The set is the only time you have the real world. The actors are there. The practical lights are there. The location exists. Everything after this is reconstruction — digital artists trying to match something they weren't present for, using evidence you either collected or didn't. The on-set VFX supervisor's job is to make sure you leave with everything post-production will need, because once you wrap a location, it's gone.
For any shot where something is going to be added, removed, or replaced digitally, you need a clean plate — a take of the same shot with the same camera move, but with the actors, rigs, or foreground objects removed. If a character is going to be composited against a digital background, you shoot the greenscreen with the actor, then you shoot the empty greenscreen without them. If a rig is holding a stunt performer and needs to be painted out, you shoot a pass without the performer so compositors have the background information behind where the rig was. If you skip the clean plate, the compositor has to reconstruct that background from scratch. That takes longer, costs more, and rarely looks as good.

Anything that's going to have digital elements added to it needs to be trackable. Tracking markers — usually small, high-contrast dots or crosses — get placed on greenscreens, on actor suits, on set walls, on any surface that a digital object needs to be locked to. The matchmove team uses these markers to reconstruct the exact camera and object movement in 3D. If the markers weren't placed, or were placed wrong, or got obscured during the shot, the tracking becomes guesswork. The VFX supervisor decides where the markers go and makes sure they're there before the camera rolls.

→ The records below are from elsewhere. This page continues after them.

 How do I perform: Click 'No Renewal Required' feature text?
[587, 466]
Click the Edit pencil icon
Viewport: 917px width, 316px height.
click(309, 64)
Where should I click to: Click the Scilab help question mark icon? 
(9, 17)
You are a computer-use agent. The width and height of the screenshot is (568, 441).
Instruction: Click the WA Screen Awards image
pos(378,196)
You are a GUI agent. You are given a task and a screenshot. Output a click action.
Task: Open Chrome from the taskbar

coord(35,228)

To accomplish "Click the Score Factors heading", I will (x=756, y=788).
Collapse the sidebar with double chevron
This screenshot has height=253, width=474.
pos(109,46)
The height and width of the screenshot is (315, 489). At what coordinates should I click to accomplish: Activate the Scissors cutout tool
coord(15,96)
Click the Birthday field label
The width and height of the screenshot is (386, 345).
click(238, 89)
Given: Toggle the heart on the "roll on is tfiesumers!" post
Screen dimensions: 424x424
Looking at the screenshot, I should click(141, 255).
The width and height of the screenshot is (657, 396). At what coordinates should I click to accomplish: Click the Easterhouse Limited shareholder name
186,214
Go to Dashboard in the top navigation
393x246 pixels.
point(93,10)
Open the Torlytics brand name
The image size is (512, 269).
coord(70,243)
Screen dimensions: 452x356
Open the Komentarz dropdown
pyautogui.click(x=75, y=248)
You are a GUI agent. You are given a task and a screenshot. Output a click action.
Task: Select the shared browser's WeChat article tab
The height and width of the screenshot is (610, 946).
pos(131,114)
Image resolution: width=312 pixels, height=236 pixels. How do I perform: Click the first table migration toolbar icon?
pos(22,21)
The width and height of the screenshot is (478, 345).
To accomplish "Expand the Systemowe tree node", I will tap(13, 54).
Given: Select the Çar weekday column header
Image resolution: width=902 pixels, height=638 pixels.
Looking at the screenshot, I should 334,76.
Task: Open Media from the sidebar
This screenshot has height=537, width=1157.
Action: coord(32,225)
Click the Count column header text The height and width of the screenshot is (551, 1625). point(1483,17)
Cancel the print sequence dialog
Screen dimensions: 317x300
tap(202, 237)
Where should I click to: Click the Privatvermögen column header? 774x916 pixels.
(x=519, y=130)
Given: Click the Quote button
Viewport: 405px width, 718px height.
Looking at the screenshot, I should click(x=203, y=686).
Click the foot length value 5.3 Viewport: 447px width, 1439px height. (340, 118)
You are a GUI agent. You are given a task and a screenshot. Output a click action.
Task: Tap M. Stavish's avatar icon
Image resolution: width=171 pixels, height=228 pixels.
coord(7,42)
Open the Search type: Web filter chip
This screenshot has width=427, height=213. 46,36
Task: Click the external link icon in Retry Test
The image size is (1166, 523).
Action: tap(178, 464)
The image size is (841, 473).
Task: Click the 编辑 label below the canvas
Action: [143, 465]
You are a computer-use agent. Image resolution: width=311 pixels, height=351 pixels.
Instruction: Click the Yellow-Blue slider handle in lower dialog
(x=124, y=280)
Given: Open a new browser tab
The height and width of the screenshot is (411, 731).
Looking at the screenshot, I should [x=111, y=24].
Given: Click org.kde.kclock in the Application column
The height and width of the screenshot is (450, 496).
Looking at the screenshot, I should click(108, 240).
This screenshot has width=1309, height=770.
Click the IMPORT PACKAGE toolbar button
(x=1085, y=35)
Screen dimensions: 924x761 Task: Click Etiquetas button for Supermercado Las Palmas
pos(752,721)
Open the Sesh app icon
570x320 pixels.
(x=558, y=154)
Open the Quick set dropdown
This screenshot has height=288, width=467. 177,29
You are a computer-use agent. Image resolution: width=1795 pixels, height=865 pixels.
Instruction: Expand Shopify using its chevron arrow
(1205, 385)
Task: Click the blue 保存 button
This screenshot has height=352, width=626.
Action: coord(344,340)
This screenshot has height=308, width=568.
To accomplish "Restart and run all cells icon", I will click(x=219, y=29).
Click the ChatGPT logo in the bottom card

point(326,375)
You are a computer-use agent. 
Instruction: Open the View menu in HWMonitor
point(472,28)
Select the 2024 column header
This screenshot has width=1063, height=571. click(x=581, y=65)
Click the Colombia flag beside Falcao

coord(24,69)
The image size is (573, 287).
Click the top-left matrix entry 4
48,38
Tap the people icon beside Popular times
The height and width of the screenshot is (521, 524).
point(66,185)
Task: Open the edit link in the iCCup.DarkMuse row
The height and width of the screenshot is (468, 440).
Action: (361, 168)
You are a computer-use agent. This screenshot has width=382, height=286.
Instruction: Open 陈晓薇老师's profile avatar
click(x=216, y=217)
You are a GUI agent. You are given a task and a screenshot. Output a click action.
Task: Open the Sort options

As mentioned previously, at every new setup — every time the lights change significantly — a set of reference photographs gets taken. A chrome ball and a grey ball are placed at the position of the actor or digital object, and photographed in HDR, meaning at multiple exposures to capture the full range of light in the environment. These photographs become the lighting reference for every digital element that needs to exist in that setup. When a lighting artist is trying to make a digital creature look like it's standing in the same room as the actor, these are what they use. Without them, digital objects get lit by approximation. Approximation is how you get shots that look like they were rendered, not filmed.
Also mentioned previously, for any location or set that will need to be recreated, extended, or navigated by digital elements, LIDAR scanning records the physical geometry of the space as a point cloud — millions of measured points that together describe the exact three-dimensional shape of the environment. If a digital character needs to cast a shadow on a staircase, or a digital vehicle needs to drive through a location, the geometry of that space needs to exist in the computer. LIDAR is how you get it accurately. Without a scan, artists have to model the environment from photographs, which takes longer and introduces error.
Beyond the primary camera, witness cameras are positioned to record the full context of every shot — what the set looked like, where the actors were standing, how the props were positioned, what the lighting rig looked like. When a compositor is building a shot six months later and something doesn't line up, witness camera footage is what they go back to. They're insurance. Every serious VFX shoot has them running continuously.
When an actor is performing opposite something that doesn't exist yet — a digital creature, a character that will be added in post, an explosion that hasn't been simulated — they need something to look at. The VFX supervisor works with the director and the first AD to make sure a stand-in, a tennis ball on a stick, a mark on a greenscreen, or a crew member with a target is positioned at exactly the right place and height. A wrong eyeline is one of the most expensive things to fix in post. You cannot reconstruct a genuine performance, and nothing breaks the illusion of a digital character faster than an actor whose gaze lands three inches from where the character's face is.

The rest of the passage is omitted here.